TASK DETAILS »
Starting with the first line, output the data exactly, through to the last line.

TASK INPUTS »
══════
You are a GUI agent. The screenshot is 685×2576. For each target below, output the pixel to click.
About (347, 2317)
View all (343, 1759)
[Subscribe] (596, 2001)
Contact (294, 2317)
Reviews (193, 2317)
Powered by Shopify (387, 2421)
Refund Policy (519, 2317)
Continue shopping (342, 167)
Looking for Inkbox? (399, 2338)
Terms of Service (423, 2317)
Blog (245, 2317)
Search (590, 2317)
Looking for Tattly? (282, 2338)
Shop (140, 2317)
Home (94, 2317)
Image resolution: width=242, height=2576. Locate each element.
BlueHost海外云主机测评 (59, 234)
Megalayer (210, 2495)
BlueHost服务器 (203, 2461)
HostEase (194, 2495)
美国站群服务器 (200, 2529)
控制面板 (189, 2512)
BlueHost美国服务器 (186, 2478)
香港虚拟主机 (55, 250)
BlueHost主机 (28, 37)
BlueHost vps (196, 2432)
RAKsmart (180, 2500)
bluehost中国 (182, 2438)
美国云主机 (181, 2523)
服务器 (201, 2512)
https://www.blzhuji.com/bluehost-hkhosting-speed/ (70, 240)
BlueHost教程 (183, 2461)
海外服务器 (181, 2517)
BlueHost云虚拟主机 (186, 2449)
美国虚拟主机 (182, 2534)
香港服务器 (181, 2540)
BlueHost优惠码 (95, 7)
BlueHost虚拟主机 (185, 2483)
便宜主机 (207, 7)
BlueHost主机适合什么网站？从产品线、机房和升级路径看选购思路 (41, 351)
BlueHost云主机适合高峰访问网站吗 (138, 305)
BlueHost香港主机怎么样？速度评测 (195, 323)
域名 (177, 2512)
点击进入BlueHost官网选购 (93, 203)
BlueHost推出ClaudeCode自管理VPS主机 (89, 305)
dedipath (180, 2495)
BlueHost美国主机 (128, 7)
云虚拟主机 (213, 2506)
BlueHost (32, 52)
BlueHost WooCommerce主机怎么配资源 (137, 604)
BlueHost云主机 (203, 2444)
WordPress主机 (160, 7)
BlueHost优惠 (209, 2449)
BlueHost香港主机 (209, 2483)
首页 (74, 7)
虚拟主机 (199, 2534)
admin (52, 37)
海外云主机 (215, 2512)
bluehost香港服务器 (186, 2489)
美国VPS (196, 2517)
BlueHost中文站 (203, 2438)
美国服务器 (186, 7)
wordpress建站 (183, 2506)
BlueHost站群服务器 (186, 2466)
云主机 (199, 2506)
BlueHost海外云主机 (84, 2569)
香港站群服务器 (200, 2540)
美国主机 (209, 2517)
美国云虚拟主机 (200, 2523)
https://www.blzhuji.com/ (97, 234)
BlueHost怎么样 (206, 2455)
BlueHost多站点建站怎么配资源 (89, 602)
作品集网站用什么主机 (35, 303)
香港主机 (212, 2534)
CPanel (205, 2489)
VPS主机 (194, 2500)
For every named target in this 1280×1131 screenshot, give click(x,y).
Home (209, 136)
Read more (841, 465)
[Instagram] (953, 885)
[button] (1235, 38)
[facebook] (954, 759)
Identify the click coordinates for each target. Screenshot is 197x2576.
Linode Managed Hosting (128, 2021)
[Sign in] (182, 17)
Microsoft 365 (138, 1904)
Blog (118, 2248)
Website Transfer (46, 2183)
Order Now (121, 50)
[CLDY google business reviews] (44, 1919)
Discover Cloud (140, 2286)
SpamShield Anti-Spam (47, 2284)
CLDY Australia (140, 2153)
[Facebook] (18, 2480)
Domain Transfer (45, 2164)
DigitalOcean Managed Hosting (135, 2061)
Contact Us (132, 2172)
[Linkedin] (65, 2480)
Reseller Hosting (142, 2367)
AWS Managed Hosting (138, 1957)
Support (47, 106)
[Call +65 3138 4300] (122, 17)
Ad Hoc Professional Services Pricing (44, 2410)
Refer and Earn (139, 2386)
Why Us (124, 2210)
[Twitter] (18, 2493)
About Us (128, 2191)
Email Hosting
══════
SOLUTION TO THE PROBLEM »
You are a GUI agent. The screenshot is 685×2576. For each target below, output the pixel to click.
About (347, 2317)
View all (343, 1759)
[Subscribe] (596, 2001)
Contact (294, 2317)
Reviews (193, 2317)
Powered by Shopify (387, 2421)
Refund Policy (519, 2317)
Continue shopping (342, 167)
Looking for Inkbox? (399, 2338)
Terms of Service (423, 2317)
Blog (245, 2317)
Search (590, 2317)
Looking for Tattly? (282, 2338)
Shop (140, 2317)
Home (94, 2317)
Image resolution: width=242, height=2576. Locate each element.
BlueHost海外云主机测评 (59, 234)
Megalayer (210, 2495)
BlueHost服务器 (203, 2461)
HostEase (194, 2495)
美国站群服务器 (200, 2529)
控制面板 (189, 2512)
BlueHost美国服务器 (186, 2478)
香港虚拟主机 (55, 250)
BlueHost主机 (28, 37)
BlueHost vps (196, 2432)
RAKsmart (180, 2500)
bluehost中国 (182, 2438)
美国云主机 (181, 2523)
服务器 (201, 2512)
https://www.blzhuji.com/bluehost-hkhosting-speed/ (70, 240)
BlueHost教程 (183, 2461)
海外服务器 (181, 2517)
BlueHost云虚拟主机 (186, 2449)
美国虚拟主机 (182, 2534)
香港服务器 (181, 2540)
BlueHost优惠码 (95, 7)
BlueHost虚拟主机 (185, 2483)
便宜主机 (207, 7)
BlueHost主机适合什么网站？从产品线、机房和升级路径看选购思路 (41, 351)
BlueHost云主机适合高峰访问网站吗 (138, 305)
BlueHost香港主机怎么样？速度评测 (195, 323)
域名 (177, 2512)
点击进入BlueHost官网选购 (93, 203)
BlueHost推出ClaudeCode自管理VPS主机 (89, 305)
dedipath (180, 2495)
BlueHost美国主机 (128, 7)
云虚拟主机 (213, 2506)
BlueHost (32, 52)
BlueHost WooCommerce主机怎么配资源 (137, 604)
BlueHost云主机 (203, 2444)
WordPress主机 (160, 7)
BlueHost优惠 (209, 2449)
BlueHost香港主机 (209, 2483)
首页 (74, 7)
虚拟主机 (199, 2534)
admin (52, 37)
海外云主机 (215, 2512)
bluehost香港服务器 (186, 2489)
美国VPS (196, 2517)
BlueHost中文站 (203, 2438)
美国服务器 (186, 7)
wordpress建站 (183, 2506)
BlueHost站群服务器 (186, 2466)
云主机 (199, 2506)
BlueHost海外云主机 (84, 2569)
香港站群服务器 (200, 2540)
美国主机 (209, 2517)
美国云虚拟主机 (200, 2523)
https://www.blzhuji.com/ (97, 234)
BlueHost怎么样 (206, 2455)
BlueHost多站点建站怎么配资源 (89, 602)
作品集网站用什么主机 (35, 303)
香港主机 (212, 2534)
CPanel (205, 2489)
VPS主机 (194, 2500)
For every named target in this 1280×1131 screenshot, give click(x,y).
Home (209, 136)
Read more (841, 465)
[Instagram] (953, 885)
[button] (1235, 38)
[facebook] (954, 759)
Identify the click coordinates for each target. Screenshot is 197x2576.
Linode Managed Hosting (128, 2021)
[Sign in] (182, 17)
Microsoft 365 (138, 1904)
Blog (118, 2248)
Website Transfer (46, 2183)
Order Now (121, 50)
[CLDY google business reviews] (44, 1919)
Discover Cloud (140, 2286)
SpamShield Anti-Spam (47, 2284)
CLDY Australia (140, 2153)
[Facebook] (18, 2480)
Domain Transfer (45, 2164)
DigitalOcean Managed Hosting (135, 2061)
Contact Us (132, 2172)
[Linkedin] (65, 2480)
Reseller Hosting (142, 2367)
AWS Managed Hosting (138, 1957)
Support (47, 106)
[Call +65 3138 4300] (122, 17)
Ad Hoc Professional Services Pricing (44, 2410)
Refer and Earn (139, 2386)
Why Us (124, 2210)
[Twitter] (18, 2493)
About Us (128, 2191)
Email Hosting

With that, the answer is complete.